[Collected data]
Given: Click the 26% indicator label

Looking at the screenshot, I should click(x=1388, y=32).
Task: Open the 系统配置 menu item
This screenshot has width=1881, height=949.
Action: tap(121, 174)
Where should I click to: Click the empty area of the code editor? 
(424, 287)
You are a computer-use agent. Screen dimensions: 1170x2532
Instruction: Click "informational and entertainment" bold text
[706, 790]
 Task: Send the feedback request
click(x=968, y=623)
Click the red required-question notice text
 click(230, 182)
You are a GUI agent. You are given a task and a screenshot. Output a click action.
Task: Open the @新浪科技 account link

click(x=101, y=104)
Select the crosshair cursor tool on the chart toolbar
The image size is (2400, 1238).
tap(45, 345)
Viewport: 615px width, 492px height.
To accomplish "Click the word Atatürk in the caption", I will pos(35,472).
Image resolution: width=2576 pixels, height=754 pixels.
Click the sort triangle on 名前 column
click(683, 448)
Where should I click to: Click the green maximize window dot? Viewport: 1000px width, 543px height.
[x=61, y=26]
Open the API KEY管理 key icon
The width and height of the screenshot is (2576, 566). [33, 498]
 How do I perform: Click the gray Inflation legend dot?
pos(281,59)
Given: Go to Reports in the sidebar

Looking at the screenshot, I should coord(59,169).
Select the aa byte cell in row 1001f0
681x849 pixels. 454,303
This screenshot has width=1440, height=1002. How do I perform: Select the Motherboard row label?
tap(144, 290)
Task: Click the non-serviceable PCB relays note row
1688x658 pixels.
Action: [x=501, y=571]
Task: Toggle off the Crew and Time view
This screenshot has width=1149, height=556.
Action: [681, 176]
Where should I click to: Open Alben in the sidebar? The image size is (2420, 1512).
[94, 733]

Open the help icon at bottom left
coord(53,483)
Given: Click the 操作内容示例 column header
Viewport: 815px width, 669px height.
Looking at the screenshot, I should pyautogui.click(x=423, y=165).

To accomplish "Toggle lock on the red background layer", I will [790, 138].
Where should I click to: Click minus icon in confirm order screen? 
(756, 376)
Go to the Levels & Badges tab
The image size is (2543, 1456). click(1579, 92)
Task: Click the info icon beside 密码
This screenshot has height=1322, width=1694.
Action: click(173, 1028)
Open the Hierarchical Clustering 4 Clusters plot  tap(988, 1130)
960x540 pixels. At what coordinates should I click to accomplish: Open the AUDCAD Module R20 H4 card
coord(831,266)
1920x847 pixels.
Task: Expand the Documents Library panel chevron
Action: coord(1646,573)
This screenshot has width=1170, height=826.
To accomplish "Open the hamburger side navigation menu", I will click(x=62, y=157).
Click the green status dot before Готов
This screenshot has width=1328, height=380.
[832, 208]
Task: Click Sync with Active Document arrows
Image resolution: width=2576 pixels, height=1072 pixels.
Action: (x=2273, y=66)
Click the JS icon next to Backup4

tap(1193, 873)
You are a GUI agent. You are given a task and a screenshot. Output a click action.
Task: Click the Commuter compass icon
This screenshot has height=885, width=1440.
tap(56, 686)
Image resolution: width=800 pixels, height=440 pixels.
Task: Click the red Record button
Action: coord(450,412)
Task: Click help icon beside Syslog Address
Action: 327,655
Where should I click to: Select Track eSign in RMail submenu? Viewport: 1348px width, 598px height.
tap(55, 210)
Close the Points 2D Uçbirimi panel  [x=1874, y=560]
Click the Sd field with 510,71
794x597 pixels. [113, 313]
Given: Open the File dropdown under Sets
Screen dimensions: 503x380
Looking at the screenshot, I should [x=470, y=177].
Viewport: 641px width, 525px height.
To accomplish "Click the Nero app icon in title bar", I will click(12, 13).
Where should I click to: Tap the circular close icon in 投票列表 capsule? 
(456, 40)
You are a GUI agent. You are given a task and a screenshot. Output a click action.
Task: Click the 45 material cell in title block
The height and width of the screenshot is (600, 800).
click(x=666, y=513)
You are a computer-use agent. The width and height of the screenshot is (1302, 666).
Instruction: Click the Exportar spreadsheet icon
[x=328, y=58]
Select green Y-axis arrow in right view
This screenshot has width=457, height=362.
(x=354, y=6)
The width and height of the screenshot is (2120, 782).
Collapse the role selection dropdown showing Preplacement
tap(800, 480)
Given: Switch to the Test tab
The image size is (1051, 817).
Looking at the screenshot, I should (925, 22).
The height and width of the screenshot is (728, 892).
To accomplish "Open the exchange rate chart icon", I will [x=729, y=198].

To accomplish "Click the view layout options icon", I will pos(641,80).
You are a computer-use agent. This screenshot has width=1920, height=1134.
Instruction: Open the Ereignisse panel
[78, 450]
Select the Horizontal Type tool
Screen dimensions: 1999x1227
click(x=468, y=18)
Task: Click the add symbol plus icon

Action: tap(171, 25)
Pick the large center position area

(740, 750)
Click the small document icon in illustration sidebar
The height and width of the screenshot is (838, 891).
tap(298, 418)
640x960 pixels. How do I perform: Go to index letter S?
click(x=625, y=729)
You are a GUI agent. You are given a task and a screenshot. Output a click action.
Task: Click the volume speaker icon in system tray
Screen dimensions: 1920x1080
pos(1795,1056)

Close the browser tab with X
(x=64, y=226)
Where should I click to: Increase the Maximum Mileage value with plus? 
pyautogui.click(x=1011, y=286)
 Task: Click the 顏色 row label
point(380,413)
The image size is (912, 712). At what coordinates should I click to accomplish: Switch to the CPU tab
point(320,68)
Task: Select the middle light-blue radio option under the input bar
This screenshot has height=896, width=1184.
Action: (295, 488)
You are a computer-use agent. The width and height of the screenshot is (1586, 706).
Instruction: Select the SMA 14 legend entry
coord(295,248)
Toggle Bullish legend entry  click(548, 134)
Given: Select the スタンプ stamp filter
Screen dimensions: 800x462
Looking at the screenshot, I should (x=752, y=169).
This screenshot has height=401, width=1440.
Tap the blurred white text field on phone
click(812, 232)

Given instruction - Reproduce every item above verbatim, in the same order.

Result -
Given: Click the 26% indicator label

Looking at the screenshot, I should click(x=1388, y=32).
Task: Open the 系统配置 menu item
This screenshot has width=1881, height=949.
Action: tap(121, 174)
Where should I click to: Click the empty area of the code editor? 
(424, 287)
You are a computer-use agent. Screen dimensions: 1170x2532
Instruction: Click "informational and entertainment" bold text
[706, 790]
 Task: Send the feedback request
click(x=968, y=623)
Click the red required-question notice text
 click(230, 182)
You are a GUI agent. You are given a task and a screenshot. Output a click action.
Task: Open the @新浪科技 account link

click(x=101, y=104)
Select the crosshair cursor tool on the chart toolbar
The image size is (2400, 1238).
tap(45, 345)
Viewport: 615px width, 492px height.
To accomplish "Click the word Atatürk in the caption", I will pos(35,472).
Image resolution: width=2576 pixels, height=754 pixels.
Click the sort triangle on 名前 column
click(683, 448)
Where should I click to: Click the green maximize window dot? Viewport: 1000px width, 543px height.
[x=61, y=26]
Open the API KEY管理 key icon
The width and height of the screenshot is (2576, 566). [33, 498]
 How do I perform: Click the gray Inflation legend dot?
pos(281,59)
Given: Go to Reports in the sidebar

Looking at the screenshot, I should coord(59,169).
Select the aa byte cell in row 1001f0
681x849 pixels. 454,303
This screenshot has width=1440, height=1002. How do I perform: Select the Motherboard row label?
tap(144, 290)
Task: Click the non-serviceable PCB relays note row
1688x658 pixels.
Action: [x=501, y=571]
Task: Toggle off the Crew and Time view
This screenshot has width=1149, height=556.
Action: [681, 176]
Where should I click to: Open Alben in the sidebar? The image size is (2420, 1512).
[94, 733]

Open the help icon at bottom left
coord(53,483)
Given: Click the 操作内容示例 column header
Viewport: 815px width, 669px height.
Looking at the screenshot, I should pyautogui.click(x=423, y=165).

To accomplish "Toggle lock on the red background layer", I will [790, 138].
Where should I click to: Click minus icon in confirm order screen? 
(756, 376)
Go to the Levels & Badges tab
The image size is (2543, 1456). click(1579, 92)
Task: Click the info icon beside 密码
This screenshot has height=1322, width=1694.
Action: click(173, 1028)
Open the Hierarchical Clustering 4 Clusters plot  tap(988, 1130)
960x540 pixels. At what coordinates should I click to accomplish: Open the AUDCAD Module R20 H4 card
coord(831,266)
1920x847 pixels.
Task: Expand the Documents Library panel chevron
Action: coord(1646,573)
This screenshot has width=1170, height=826.
To accomplish "Open the hamburger side navigation menu", I will click(x=62, y=157).
Click the green status dot before Готов
This screenshot has width=1328, height=380.
[832, 208]
Task: Click Sync with Active Document arrows
Image resolution: width=2576 pixels, height=1072 pixels.
Action: (x=2273, y=66)
Click the JS icon next to Backup4

tap(1193, 873)
You are a GUI agent. You are given a task and a screenshot. Output a click action.
Task: Click the Commuter compass icon
This screenshot has height=885, width=1440.
tap(56, 686)
Image resolution: width=800 pixels, height=440 pixels.
Task: Click the red Record button
Action: coord(450,412)
Task: Click help icon beside Syslog Address
Action: 327,655
Where should I click to: Select Track eSign in RMail submenu? Viewport: 1348px width, 598px height.
tap(55, 210)
Close the Points 2D Uçbirimi panel  [x=1874, y=560]
Click the Sd field with 510,71
794x597 pixels. [113, 313]
Given: Open the File dropdown under Sets
Screen dimensions: 503x380
Looking at the screenshot, I should [x=470, y=177].
Viewport: 641px width, 525px height.
To accomplish "Click the Nero app icon in title bar", I will click(12, 13).
Where should I click to: Tap the circular close icon in 投票列表 capsule? 
(456, 40)
You are a GUI agent. You are given a task and a screenshot. Output a click action.
Task: Click the 45 material cell in title block
The height and width of the screenshot is (600, 800).
click(x=666, y=513)
You are a computer-use agent. The width and height of the screenshot is (1302, 666).
Instruction: Click the Exportar spreadsheet icon
[x=328, y=58]
Select green Y-axis arrow in right view
This screenshot has width=457, height=362.
(x=354, y=6)
The width and height of the screenshot is (2120, 782).
Collapse the role selection dropdown showing Preplacement
tap(800, 480)
Given: Switch to the Test tab
The image size is (1051, 817).
Looking at the screenshot, I should (925, 22).
The height and width of the screenshot is (728, 892).
To accomplish "Open the exchange rate chart icon", I will [x=729, y=198].

To accomplish "Click the view layout options icon", I will pos(641,80).
You are a computer-use agent. This screenshot has width=1920, height=1134.
Instruction: Open the Ereignisse panel
[78, 450]
Select the Horizontal Type tool
Screen dimensions: 1999x1227
click(x=468, y=18)
Task: Click the add symbol plus icon

Action: tap(171, 25)
Pick the large center position area

(740, 750)
Click the small document icon in illustration sidebar
The height and width of the screenshot is (838, 891).
tap(298, 418)
640x960 pixels. How do I perform: Go to index letter S?
click(x=625, y=729)
You are a GUI agent. You are given a task and a screenshot. Output a click action.
Task: Click the volume speaker icon in system tray
Screen dimensions: 1920x1080
pos(1795,1056)

Close the browser tab with X
(x=64, y=226)
Where should I click to: Increase the Maximum Mileage value with plus? 
pyautogui.click(x=1011, y=286)
 Task: Click the 顏色 row label
point(380,413)
The image size is (912, 712). At what coordinates should I click to accomplish: Switch to the CPU tab
point(320,68)
Task: Select the middle light-blue radio option under the input bar
This screenshot has height=896, width=1184.
Action: (295, 488)
You are a computer-use agent. The width and height of the screenshot is (1586, 706).
Instruction: Select the SMA 14 legend entry
coord(295,248)
Toggle Bullish legend entry  click(548, 134)
Given: Select the スタンプ stamp filter
Screen dimensions: 800x462
Looking at the screenshot, I should (x=752, y=169).
This screenshot has height=401, width=1440.
Tap the blurred white text field on phone
click(812, 232)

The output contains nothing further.